● **Job**
Rewrite the material below, putting "Window" wherever "Viewport" appears and keeping everything else the same.

● **Exercise input**

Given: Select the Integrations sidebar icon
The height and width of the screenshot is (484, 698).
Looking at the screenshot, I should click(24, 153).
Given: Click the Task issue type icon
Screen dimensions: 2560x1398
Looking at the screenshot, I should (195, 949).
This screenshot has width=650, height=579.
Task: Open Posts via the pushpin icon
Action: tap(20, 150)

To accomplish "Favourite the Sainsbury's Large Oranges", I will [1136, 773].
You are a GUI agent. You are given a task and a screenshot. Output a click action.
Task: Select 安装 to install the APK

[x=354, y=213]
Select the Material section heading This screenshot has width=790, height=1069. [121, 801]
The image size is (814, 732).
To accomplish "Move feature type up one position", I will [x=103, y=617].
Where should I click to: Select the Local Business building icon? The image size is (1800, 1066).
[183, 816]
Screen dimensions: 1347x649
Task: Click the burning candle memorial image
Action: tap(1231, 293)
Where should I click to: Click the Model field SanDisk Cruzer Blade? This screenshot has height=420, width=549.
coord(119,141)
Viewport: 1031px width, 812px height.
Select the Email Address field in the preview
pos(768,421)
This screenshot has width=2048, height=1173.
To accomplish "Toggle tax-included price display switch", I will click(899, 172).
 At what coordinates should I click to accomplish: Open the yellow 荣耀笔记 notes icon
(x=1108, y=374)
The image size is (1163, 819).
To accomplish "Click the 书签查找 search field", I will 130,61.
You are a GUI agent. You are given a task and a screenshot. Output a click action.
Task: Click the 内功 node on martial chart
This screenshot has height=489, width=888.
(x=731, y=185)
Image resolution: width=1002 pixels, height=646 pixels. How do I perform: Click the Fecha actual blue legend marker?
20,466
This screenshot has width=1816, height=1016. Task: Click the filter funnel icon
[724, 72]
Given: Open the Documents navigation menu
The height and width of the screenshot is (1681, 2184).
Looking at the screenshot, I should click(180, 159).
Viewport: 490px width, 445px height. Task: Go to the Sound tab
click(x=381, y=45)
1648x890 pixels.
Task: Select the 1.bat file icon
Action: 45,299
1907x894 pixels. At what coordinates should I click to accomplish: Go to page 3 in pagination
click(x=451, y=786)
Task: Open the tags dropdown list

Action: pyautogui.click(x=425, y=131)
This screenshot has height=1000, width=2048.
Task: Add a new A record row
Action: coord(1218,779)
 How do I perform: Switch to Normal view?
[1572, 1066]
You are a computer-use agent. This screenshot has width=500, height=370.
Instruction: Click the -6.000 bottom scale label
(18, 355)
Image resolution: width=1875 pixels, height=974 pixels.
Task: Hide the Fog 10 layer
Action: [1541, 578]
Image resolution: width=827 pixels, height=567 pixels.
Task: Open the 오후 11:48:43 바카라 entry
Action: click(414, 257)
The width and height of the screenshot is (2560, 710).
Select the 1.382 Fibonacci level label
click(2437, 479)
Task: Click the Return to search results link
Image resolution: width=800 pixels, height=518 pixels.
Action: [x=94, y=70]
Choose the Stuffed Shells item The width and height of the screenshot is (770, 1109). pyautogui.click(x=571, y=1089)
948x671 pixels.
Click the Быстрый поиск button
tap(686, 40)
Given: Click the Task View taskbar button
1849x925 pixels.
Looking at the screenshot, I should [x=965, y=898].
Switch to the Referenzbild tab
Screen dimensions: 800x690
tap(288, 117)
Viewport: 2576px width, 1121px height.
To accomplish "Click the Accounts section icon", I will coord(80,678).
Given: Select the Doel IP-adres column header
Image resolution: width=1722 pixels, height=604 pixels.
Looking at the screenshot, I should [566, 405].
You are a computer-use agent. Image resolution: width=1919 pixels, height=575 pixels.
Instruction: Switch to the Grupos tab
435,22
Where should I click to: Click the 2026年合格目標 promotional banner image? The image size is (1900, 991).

● **Task answer**
Given: Select the Integrations sidebar icon
The height and width of the screenshot is (484, 698).
Looking at the screenshot, I should click(24, 153).
Given: Click the Task issue type icon
Screen dimensions: 2560x1398
Looking at the screenshot, I should (195, 949).
This screenshot has width=650, height=579.
Task: Open Posts via the pushpin icon
Action: tap(20, 150)

To accomplish "Favourite the Sainsbury's Large Oranges", I will [1136, 773].
You are a GUI agent. You are given a task and a screenshot. Output a click action.
Task: Select 安装 to install the APK

[x=354, y=213]
Select the Material section heading This screenshot has width=790, height=1069. [121, 801]
The image size is (814, 732).
To accomplish "Move feature type up one position", I will [x=103, y=617].
Where should I click to: Select the Local Business building icon? The image size is (1800, 1066).
[183, 816]
Screen dimensions: 1347x649
Task: Click the burning candle memorial image
Action: tap(1231, 293)
Where should I click to: Click the Model field SanDisk Cruzer Blade? This screenshot has height=420, width=549.
coord(119,141)
Window: 1031px width, 812px height.
Select the Email Address field in the preview
pos(768,421)
This screenshot has width=2048, height=1173.
To accomplish "Toggle tax-included price display switch", I will click(899, 172).
 At what coordinates should I click to accomplish: Open the yellow 荣耀笔记 notes icon
(x=1108, y=374)
The image size is (1163, 819).
To accomplish "Click the 书签查找 search field", I will 130,61.
You are a GUI agent. You are given a task and a screenshot. Output a click action.
Task: Click the 内功 node on martial chart
This screenshot has height=489, width=888.
(x=731, y=185)
Image resolution: width=1002 pixels, height=646 pixels. How do I perform: Click the Fecha actual blue legend marker?
20,466
This screenshot has width=1816, height=1016. Task: Click the filter funnel icon
[724, 72]
Given: Open the Documents navigation menu
The height and width of the screenshot is (1681, 2184).
Looking at the screenshot, I should click(180, 159).
Window: 490px width, 445px height. Task: Go to the Sound tab
click(x=381, y=45)
1648x890 pixels.
Task: Select the 1.bat file icon
Action: 45,299
1907x894 pixels. At what coordinates should I click to accomplish: Go to page 3 in pagination
click(x=451, y=786)
Task: Open the tags dropdown list

Action: pyautogui.click(x=425, y=131)
This screenshot has height=1000, width=2048.
Task: Add a new A record row
Action: coord(1218,779)
 How do I perform: Switch to Normal view?
[1572, 1066]
You are a computer-use agent. This screenshot has width=500, height=370.
Instruction: Click the -6.000 bottom scale label
(18, 355)
Image resolution: width=1875 pixels, height=974 pixels.
Task: Hide the Fog 10 layer
Action: [1541, 578]
Image resolution: width=827 pixels, height=567 pixels.
Task: Open the 오후 11:48:43 바카라 entry
Action: click(414, 257)
The width and height of the screenshot is (2560, 710).
Select the 1.382 Fibonacci level label
click(2437, 479)
Task: Click the Return to search results link
Image resolution: width=800 pixels, height=518 pixels.
Action: [x=94, y=70]
Choose the Stuffed Shells item The width and height of the screenshot is (770, 1109). pyautogui.click(x=571, y=1089)
948x671 pixels.
Click the Быстрый поиск button
tap(686, 40)
Given: Click the Task View taskbar button
1849x925 pixels.
Looking at the screenshot, I should [x=965, y=898].
Switch to the Referenzbild tab
Screen dimensions: 800x690
tap(288, 117)
Window: 2576px width, 1121px height.
To accomplish "Click the Accounts section icon", I will coord(80,678).
Given: Select the Doel IP-adres column header
Image resolution: width=1722 pixels, height=604 pixels.
Looking at the screenshot, I should [566, 405].
You are a computer-use agent. Image resolution: width=1919 pixels, height=575 pixels.
Instruction: Switch to the Grupos tab
435,22
Where should I click to: Click the 2026年合格目標 promotional banner image? The image size is (1900, 991).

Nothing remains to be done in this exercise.